*WHAT YOU NEED TO DO*: Write out everything in the committee debate text from "Photo of Norman" down to "control over it.", word for word.
BEGIN TEXT SECTION
Much more fundamentally, I have had cases in my constituency recently where somebody had payments and a very personalised service. Suddenly, following a period in hospital, they were deemed to be eligible for continuing health care support. Through that they lost control over the decisions about what kind of care and support they could have, so the issues that the right hon. Member for Sutton and Cheam has raised—about both the funding and the ability to make those kind of decisions—are fundamental.

Photo of Norman Lamb Norman Lamb The Minister of State, Department of Health

I assume that the hon. Lady will be pleased that we have legislated to provide a right to request a personal health budget if someone has NHS continuing care. It comes in from April, and from October this year there will be a right to have a personal budget. This is the first time that we have given a patient control over resources within health care. It is an enormously significant advance and it narrows the gap between social care and health care. It means that when someone’s condition deteriorates and they move from support within social care to become entitled to NHS continuing care, from October they will not lose that control. They will have a right to maintain control over it.

Photo of Meg Munn Meg Munn Llafur, Sheffield, Heeley

I very much welcome that and agree that it will, I hope, give greater continuity of overall care and achieve the holistic approach for which I have been arguing throughout the Committee. I also welcome the fact that we will look at regulations on this matter. Over time, regulations create the opportunity for Government to respond to changes out there and identify where there are problems. Whatever the intentions are—I think they are proper in terms of establishing this difference—I am convinced that there will be difficulties, as there always are, in implementation, not least because we continue to be in a time of great austerity and cuts.
END TEXT SECTION
BEGIN DATASET SECTION
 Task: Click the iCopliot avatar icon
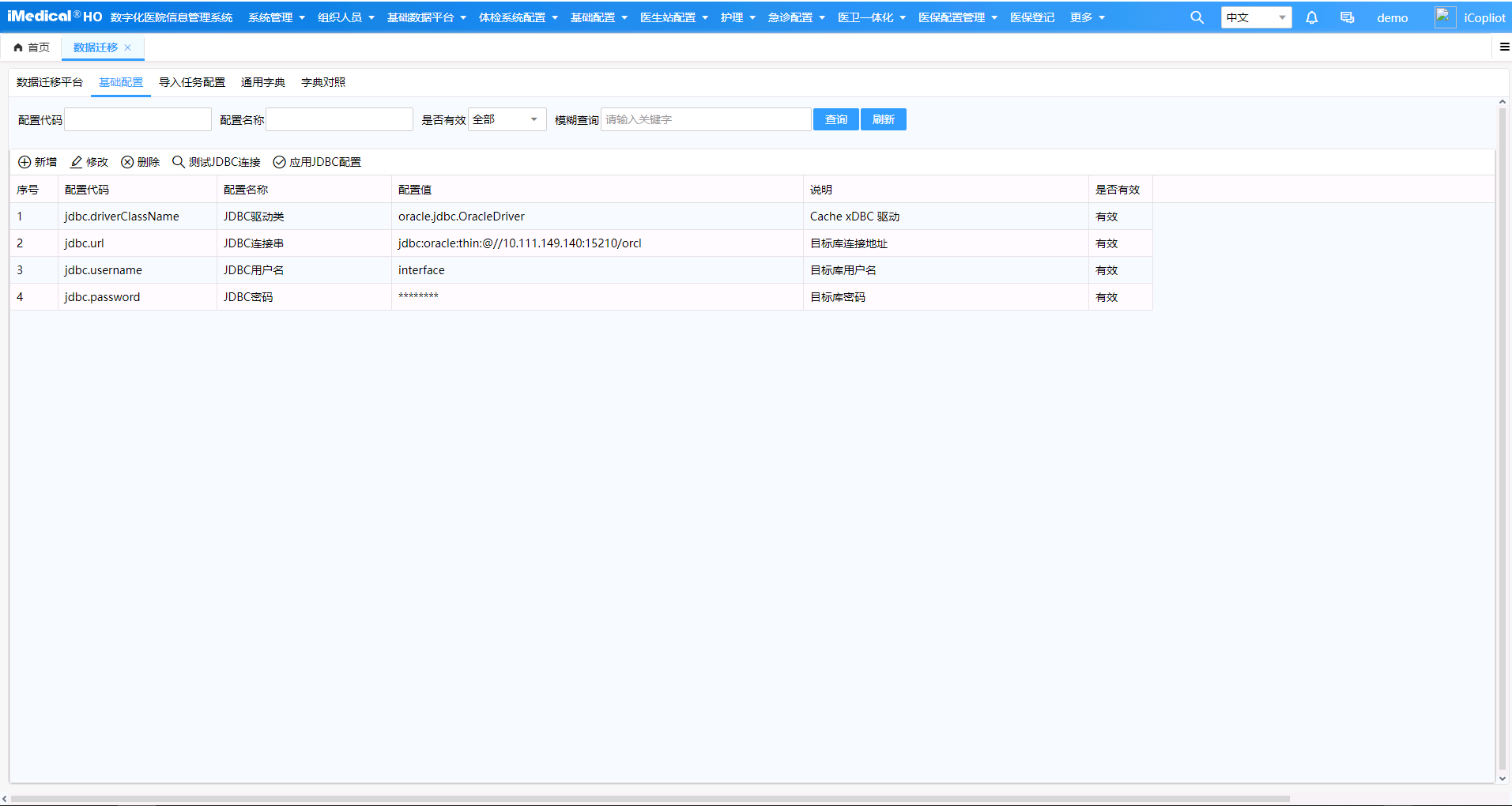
END DATASET SECTION
*SOLUTION TO THIS EXERCISE*:
Photo of Norman Lamb Norman Lamb The Minister of State, Department of Health

I assume that the hon. Lady will be pleased that we have legislated to provide a right to request a personal health budget if someone has NHS continuing care. It comes in from April, and from October this year there will be a right to have a personal budget. This is the first time that we have given a patient control over resources within health care. It is an enormously significant advance and it narrows the gap between social care and health care. It means that when someone’s condition deteriorates and they move from support within social care to become entitled to NHS continuing care, from October they will not lose that control. They will have a right to maintain control over it.